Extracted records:
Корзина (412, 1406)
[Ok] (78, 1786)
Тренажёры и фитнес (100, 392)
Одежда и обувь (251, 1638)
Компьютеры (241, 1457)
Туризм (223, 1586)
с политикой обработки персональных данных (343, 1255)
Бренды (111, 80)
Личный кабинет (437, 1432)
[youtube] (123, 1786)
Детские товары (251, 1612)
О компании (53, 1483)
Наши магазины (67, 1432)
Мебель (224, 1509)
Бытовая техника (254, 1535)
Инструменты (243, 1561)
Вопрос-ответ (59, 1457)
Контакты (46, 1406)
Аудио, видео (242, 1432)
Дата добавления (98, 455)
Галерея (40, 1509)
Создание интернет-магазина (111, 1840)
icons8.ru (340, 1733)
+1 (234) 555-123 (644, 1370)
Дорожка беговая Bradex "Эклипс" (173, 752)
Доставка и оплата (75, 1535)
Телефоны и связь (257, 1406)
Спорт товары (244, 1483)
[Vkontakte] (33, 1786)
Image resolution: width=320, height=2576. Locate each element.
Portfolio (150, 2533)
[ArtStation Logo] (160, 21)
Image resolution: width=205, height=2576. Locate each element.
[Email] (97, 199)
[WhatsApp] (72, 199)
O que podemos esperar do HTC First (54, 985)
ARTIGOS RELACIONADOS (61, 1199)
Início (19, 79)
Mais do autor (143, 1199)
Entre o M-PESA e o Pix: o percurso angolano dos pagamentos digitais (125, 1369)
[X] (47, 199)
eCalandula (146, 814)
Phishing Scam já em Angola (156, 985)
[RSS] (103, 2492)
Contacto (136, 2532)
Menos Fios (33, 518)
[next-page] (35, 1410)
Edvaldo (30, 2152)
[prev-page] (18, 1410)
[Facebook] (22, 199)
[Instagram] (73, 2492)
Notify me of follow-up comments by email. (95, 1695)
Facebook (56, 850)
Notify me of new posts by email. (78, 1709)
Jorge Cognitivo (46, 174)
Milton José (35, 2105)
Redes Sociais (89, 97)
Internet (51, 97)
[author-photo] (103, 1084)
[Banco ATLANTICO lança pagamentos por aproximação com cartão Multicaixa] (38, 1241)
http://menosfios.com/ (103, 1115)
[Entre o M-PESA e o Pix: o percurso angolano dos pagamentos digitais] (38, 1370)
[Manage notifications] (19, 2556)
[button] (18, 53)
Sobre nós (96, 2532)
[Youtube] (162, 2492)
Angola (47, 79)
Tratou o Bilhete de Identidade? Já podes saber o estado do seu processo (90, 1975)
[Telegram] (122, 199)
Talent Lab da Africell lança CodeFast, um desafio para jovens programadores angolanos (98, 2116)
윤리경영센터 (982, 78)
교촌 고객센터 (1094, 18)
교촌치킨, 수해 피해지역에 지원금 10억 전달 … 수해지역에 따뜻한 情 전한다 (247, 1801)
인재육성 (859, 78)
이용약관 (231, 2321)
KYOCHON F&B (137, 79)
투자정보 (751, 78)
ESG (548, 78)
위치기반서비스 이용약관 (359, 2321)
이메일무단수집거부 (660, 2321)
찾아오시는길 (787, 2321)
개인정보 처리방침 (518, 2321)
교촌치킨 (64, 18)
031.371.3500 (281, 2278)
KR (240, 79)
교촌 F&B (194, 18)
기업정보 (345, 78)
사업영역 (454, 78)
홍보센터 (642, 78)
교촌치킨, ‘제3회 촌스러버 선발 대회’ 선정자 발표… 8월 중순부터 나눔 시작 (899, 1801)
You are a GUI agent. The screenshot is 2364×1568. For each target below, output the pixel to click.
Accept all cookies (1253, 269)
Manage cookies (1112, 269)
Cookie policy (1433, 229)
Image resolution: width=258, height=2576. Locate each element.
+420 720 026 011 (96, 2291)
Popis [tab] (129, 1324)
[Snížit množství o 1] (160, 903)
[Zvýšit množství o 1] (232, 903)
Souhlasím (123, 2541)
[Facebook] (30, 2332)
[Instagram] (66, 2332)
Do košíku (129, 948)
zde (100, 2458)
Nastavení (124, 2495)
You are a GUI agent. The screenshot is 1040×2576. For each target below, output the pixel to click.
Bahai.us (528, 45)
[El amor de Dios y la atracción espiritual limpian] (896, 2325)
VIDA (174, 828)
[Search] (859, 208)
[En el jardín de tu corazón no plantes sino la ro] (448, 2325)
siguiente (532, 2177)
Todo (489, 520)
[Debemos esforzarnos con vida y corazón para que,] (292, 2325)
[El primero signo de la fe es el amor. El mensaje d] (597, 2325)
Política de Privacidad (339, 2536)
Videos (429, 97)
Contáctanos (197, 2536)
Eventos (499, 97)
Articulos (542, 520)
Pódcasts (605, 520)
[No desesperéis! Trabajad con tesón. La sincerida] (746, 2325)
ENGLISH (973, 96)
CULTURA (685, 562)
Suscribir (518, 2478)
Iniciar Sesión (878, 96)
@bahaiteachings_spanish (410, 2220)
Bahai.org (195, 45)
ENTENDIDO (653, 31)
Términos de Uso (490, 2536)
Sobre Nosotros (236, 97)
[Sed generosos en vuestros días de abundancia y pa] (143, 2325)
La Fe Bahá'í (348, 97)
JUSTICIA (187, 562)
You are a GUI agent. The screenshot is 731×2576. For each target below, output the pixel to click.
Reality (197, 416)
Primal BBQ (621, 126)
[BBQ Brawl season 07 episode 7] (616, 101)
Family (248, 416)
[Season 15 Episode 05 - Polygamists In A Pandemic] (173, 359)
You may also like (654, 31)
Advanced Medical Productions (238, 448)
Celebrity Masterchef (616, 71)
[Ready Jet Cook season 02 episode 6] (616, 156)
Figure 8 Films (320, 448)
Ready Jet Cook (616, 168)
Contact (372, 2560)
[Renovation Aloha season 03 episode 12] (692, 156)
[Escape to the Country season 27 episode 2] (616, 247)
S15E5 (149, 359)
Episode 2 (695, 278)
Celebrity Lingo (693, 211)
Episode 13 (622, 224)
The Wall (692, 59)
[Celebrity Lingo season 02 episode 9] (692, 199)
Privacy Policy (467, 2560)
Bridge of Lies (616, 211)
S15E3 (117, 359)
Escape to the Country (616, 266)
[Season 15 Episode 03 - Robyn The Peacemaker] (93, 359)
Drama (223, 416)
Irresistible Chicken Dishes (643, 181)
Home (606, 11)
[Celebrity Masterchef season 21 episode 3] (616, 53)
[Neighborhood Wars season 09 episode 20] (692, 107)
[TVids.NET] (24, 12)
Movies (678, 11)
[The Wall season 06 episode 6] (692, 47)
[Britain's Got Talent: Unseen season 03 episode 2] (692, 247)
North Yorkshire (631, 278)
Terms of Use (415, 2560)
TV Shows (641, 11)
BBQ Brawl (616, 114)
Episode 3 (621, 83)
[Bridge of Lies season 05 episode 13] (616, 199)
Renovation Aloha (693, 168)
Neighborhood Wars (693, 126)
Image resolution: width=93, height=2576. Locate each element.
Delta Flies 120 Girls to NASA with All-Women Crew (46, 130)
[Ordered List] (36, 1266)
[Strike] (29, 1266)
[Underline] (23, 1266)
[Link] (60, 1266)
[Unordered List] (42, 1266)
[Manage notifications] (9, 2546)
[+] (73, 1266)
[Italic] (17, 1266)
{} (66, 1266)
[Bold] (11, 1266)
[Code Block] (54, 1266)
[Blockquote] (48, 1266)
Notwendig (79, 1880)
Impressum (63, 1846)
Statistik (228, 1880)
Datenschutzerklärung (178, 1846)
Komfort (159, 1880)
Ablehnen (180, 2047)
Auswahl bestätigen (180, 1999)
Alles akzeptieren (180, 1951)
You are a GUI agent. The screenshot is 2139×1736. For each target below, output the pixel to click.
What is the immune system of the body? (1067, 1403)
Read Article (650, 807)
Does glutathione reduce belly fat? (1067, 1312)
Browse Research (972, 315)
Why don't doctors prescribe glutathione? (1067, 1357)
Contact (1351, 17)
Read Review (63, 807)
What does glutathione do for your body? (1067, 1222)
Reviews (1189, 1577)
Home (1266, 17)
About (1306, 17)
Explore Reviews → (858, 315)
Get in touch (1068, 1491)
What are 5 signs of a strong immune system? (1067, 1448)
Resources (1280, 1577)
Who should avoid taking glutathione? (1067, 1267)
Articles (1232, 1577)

WORK REQUIRED: Both the first line of the data above and the line with "Portfolio (150, 2533)" must be included; please return exactly those lines and the ones between them.

WRITTEN SOLUTION:
Корзина (412, 1406)
[Ok] (78, 1786)
Тренажёры и фитнес (100, 392)
Одежда и обувь (251, 1638)
Компьютеры (241, 1457)
Туризм (223, 1586)
с политикой обработки персональных данных (343, 1255)
Бренды (111, 80)
Личный кабинет (437, 1432)
[youtube] (123, 1786)
Детские товары (251, 1612)
О компании (53, 1483)
Наши магазины (67, 1432)
Мебель (224, 1509)
Бытовая техника (254, 1535)
Инструменты (243, 1561)
Вопрос-ответ (59, 1457)
Контакты (46, 1406)
Аудио, видео (242, 1432)
Дата добавления (98, 455)
Галерея (40, 1509)
Создание интернет-магазина (111, 1840)
icons8.ru (340, 1733)
+1 (234) 555-123 (644, 1370)
Дорожка беговая Bradex "Эклипс" (173, 752)
Доставка и оплата (75, 1535)
Телефоны и связь (257, 1406)
Спорт товары (244, 1483)
[Vkontakte] (33, 1786)
Image resolution: width=320, height=2576. Locate each element.
Portfolio (150, 2533)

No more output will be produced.